Since we know that \(z\) is a standard normal distribution, we can use the quantiles of the standard normal distribution to find the bounds.

So we want to find a symmetric interval around the sample mean such that:

\[ P(-z^* \leq z \leq z^*) = 1 - \alpha \]

We can get a symmetric bound by just taking \(\alpha/2\) on each side.
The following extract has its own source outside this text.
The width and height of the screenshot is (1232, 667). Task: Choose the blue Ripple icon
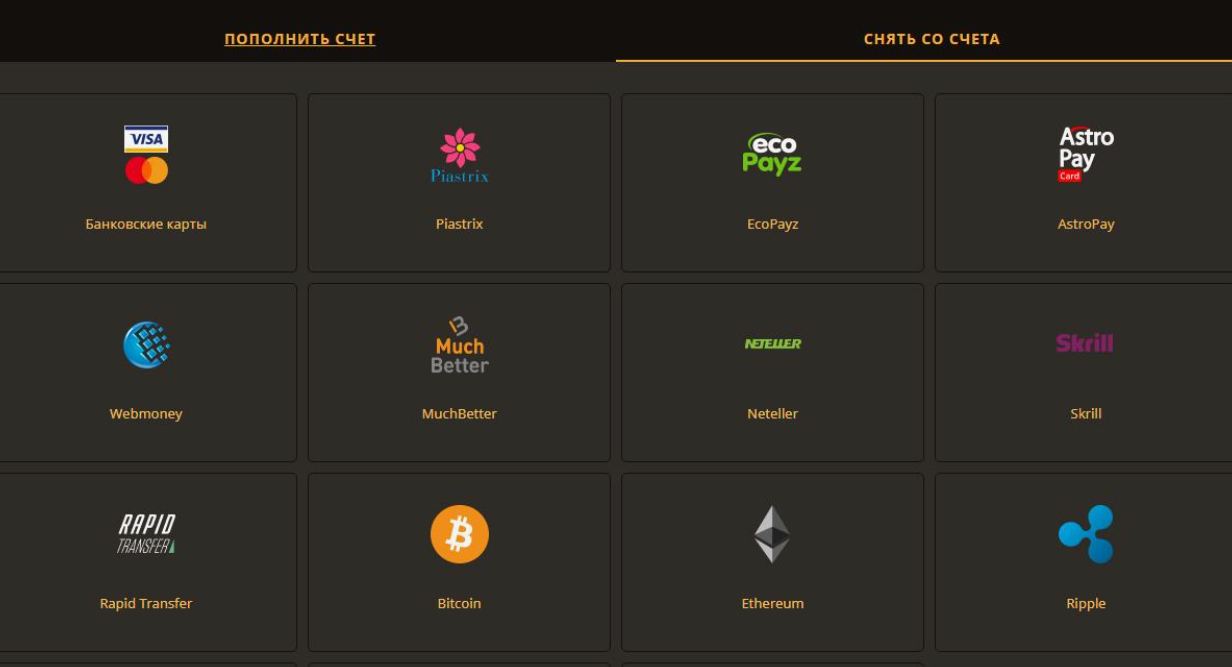click(1086, 534)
Once I find \(z^*\), I can define the probability fully:

\[ P(-z^*_{\alpha/2} \leq \frac{\bar{x}-\mu}{\frac{\sigma}{\sqrt{n}}} \leq z^*_{\alpha/2}) = 1 - \alpha \]

Important

In this case, we are going to assume that we know \(\sigma\)!

The confidence interval

\(z^*\) is called the critical value

Now, with some manipulation, we can find the confidence interval:

\[ P(-z^*_{\alpha/2} \leq \frac{\bar{x}-\mu}{\frac{\sigma}{\sqrt{n}}} \leq z^*_{\alpha/2}) = 1 - \alpha \]

\[ P(-z^*_{\alpha/2} \frac{\sigma}{\sqrt{n}} \leq \bar{x}-\mu \leq z^*_{\alpha/2} \frac{\sigma}{\sqrt{n}}) = 1 - \alpha \]

\[ P(\bar{x} - z^*_{\alpha/2} \frac{\sigma}{\sqrt{n}} \leq \mu \leq \bar{x} + z^*_{\alpha/2} \frac{\sigma}{\sqrt{n}}) = 1 - \alpha \]

\[ CI = \bar{x} \pm z^*_{\alpha/2} \frac{\sigma}{\sqrt{n}} \]

Choosing \(\alpha\)

Code

jStat = require("https://cdn.jsdelivr.net/npm/jstat@latest/dist/jstat.min.js");

//Create array for x-axis values
viewof alpha = Inputs.range([0.01, 0.99], {
    step: 0.01,
    value: 0.95,
    label: "Confidence Level (1-α)"
})

function normalPDF(x) {
    return (1 / (Math.sqrt(2 * Math.PI))) * Math.exp(-0.5 * ((x) / 1) ** 2);
}


zScore = -1 * jStat.normal.inv((1-alpha)/2, 0, 1)

Plot.plot({
    width: 800,
    height: 400,
    x: {
        domain: [-4, 4]
    },
    y: {
        domain: [0, 0.45]
    },
    marks: [
        Plot.line(d3.range(-4, 4, 0.01).map(x => ({x, y: normalPDF(x)})), {x: "x", y: "y"}),
        Plot.areaY(d3.range(-4, -zScore, 0.01).map(x => ({x, y: (1 / (1 * Math.sqrt(2 * Math.PI))) * Math.exp(-0.5 * ((x - 0) / 1) ** 2)})), {x: "x", y: "y", fillOpacity: 0.3}),
        Plot.areaY(d3.range(zScore, 4, 0.01).map(x => ({x, y: (1 / (1 * Math.sqrt(2 * Math.PI))) * Math.exp(-0.5 * ((x - 0) / 1) ** 2)})), {x: "x", y: "y", fillOpacity: 0.3}),
        Plot.ruleX([-zScore, zScore])
    ]
})

Example

Suppose \(x\) is a random variable reflecting the hours of sleep a student gets per week. \(x\) has an unknown \(\mu\) and a know \(\sigma\) of 16.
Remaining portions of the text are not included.